[ASSIGNMENT] Your answer should hold all lines of the entries that include the word "computer".

[Source data]
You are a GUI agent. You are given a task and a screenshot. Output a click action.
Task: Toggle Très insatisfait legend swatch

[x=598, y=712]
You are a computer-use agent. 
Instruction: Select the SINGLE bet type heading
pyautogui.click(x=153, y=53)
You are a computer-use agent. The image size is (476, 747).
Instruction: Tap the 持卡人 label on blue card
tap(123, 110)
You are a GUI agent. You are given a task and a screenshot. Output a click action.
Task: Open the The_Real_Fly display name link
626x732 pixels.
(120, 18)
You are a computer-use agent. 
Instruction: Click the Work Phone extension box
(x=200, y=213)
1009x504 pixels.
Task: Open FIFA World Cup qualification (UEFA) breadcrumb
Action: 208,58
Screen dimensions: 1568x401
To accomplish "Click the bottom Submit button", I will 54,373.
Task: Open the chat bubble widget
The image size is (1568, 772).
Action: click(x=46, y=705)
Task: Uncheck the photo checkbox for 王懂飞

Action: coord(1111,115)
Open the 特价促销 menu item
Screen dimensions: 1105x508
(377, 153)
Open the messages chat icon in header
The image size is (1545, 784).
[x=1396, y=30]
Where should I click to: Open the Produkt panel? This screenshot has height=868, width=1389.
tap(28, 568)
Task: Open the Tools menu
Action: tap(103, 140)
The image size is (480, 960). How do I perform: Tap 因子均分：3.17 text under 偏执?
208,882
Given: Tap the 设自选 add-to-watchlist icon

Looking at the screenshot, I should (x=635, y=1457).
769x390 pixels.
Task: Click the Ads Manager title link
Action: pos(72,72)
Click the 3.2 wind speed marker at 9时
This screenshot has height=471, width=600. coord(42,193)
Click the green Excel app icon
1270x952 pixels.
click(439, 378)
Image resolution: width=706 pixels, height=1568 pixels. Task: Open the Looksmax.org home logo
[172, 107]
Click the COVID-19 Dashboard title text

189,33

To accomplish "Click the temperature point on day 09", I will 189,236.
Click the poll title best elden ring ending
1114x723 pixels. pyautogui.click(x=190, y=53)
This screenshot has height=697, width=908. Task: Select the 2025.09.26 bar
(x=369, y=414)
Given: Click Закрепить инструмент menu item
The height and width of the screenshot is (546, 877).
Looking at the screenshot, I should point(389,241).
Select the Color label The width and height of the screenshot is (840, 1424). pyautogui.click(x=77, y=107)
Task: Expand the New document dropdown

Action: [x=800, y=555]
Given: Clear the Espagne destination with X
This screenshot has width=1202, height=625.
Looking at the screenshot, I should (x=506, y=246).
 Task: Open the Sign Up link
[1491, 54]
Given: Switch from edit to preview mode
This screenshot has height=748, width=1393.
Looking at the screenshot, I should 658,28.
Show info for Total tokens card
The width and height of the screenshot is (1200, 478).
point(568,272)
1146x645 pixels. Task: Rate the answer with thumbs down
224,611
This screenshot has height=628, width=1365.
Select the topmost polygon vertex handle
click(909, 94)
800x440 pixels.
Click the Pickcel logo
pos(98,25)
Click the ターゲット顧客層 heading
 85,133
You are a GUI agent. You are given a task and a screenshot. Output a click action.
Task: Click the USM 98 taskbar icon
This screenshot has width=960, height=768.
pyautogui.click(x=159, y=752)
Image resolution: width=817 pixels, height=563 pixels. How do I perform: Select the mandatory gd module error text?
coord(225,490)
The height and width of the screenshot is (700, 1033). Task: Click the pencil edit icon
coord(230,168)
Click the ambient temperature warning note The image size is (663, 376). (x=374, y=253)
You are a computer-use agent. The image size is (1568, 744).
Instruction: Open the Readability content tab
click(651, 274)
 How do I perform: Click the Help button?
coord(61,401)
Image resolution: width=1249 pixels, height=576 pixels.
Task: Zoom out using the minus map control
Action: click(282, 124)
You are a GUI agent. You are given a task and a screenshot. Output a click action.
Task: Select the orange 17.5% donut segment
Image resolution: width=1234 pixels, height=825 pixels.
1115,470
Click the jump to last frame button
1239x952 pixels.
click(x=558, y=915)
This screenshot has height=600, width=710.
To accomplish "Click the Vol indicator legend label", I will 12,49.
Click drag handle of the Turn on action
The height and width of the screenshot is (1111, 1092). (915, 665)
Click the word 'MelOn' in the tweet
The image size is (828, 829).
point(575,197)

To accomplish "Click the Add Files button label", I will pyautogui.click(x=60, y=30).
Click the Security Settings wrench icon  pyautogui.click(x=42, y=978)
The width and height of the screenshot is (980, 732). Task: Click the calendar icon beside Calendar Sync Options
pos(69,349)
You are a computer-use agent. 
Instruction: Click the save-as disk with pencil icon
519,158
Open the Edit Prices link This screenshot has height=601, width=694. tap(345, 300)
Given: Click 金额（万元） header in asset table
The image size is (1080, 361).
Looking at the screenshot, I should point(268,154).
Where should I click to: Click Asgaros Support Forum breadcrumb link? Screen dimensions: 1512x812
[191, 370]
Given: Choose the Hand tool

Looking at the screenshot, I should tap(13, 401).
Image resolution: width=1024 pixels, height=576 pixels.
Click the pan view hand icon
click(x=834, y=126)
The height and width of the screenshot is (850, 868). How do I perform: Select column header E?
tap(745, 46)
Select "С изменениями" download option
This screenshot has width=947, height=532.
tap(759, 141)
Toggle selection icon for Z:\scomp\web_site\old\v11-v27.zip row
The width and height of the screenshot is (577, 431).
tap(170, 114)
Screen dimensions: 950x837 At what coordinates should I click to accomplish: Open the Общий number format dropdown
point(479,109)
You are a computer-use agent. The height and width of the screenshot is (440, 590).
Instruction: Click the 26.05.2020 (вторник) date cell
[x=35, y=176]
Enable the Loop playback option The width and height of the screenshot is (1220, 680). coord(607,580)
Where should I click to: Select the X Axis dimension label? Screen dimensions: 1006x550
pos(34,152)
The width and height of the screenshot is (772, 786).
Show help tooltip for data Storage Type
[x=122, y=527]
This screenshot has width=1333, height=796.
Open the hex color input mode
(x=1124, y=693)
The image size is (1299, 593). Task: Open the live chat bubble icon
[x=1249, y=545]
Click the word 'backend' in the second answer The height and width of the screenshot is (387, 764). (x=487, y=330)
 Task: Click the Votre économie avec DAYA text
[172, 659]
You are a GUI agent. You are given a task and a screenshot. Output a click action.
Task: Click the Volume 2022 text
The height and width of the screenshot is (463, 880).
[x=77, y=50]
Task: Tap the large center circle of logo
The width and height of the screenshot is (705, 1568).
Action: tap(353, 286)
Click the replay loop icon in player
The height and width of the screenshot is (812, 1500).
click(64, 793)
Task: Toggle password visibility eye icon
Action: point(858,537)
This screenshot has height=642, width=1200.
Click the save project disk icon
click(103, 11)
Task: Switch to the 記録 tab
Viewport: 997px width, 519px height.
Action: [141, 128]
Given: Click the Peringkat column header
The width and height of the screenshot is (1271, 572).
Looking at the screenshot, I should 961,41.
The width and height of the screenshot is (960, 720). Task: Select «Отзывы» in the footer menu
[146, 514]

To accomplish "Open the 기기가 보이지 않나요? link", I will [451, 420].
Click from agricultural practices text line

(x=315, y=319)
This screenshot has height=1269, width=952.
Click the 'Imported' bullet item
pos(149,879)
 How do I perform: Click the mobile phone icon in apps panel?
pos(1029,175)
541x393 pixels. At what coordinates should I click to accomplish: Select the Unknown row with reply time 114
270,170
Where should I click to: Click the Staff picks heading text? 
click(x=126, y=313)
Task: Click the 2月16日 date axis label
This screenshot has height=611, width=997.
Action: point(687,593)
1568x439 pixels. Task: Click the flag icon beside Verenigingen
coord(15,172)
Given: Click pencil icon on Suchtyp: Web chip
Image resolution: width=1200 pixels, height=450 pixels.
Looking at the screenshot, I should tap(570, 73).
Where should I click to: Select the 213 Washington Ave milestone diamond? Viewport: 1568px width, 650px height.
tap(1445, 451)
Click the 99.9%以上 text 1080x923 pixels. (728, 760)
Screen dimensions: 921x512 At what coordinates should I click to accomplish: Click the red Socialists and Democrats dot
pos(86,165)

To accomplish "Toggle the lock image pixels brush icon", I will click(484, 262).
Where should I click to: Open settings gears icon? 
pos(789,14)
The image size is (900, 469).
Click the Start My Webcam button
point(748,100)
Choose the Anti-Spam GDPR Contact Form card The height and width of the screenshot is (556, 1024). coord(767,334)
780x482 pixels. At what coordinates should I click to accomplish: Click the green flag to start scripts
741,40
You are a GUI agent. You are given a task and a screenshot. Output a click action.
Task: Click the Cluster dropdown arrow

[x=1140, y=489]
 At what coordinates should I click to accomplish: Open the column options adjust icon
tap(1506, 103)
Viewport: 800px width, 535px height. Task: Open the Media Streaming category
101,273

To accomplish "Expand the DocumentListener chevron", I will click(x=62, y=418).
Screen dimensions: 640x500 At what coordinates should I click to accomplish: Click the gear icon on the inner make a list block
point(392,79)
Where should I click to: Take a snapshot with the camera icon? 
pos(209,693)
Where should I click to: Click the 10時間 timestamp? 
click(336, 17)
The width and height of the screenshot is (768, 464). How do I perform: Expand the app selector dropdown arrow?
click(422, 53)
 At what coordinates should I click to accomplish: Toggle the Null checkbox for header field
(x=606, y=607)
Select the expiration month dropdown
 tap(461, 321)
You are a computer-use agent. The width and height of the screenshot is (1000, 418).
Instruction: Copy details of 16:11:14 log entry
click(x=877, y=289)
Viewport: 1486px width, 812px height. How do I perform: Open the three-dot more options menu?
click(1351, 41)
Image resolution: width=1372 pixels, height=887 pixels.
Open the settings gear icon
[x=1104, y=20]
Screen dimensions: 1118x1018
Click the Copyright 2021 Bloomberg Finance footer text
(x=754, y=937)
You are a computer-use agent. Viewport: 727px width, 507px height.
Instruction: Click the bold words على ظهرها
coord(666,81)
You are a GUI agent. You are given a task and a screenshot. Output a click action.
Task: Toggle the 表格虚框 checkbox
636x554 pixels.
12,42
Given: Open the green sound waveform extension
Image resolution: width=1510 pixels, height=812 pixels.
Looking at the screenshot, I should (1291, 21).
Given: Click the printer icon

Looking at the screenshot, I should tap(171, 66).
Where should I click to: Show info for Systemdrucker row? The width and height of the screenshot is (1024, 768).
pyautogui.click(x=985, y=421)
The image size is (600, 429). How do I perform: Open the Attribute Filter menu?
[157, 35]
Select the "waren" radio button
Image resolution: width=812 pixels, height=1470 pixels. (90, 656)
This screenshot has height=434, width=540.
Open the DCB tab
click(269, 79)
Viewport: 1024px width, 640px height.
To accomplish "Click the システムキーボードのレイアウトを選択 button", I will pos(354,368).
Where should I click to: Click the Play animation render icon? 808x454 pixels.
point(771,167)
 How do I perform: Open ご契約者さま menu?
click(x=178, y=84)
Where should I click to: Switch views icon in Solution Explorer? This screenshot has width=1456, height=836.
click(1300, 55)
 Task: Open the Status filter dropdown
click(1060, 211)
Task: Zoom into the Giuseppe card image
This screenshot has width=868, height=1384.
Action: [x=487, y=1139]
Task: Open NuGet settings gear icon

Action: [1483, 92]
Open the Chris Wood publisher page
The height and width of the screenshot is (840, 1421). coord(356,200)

[OUTPUT FOR THIS EXERCISE]
You are a computer-use agent. 
You are a computer-use agent. The image size is (476, 747).
You are a computer-use agent. 
You are a computer-use agent. The image size is (1568, 744).
You are a computer-use agent. 
You are a computer-use agent. The height and width of the screenshot is (440, 590).
You are a computer-use agent. The width and height of the screenshot is (1000, 418).
You are a computer-use agent. Viewport: 727px width, 507px height.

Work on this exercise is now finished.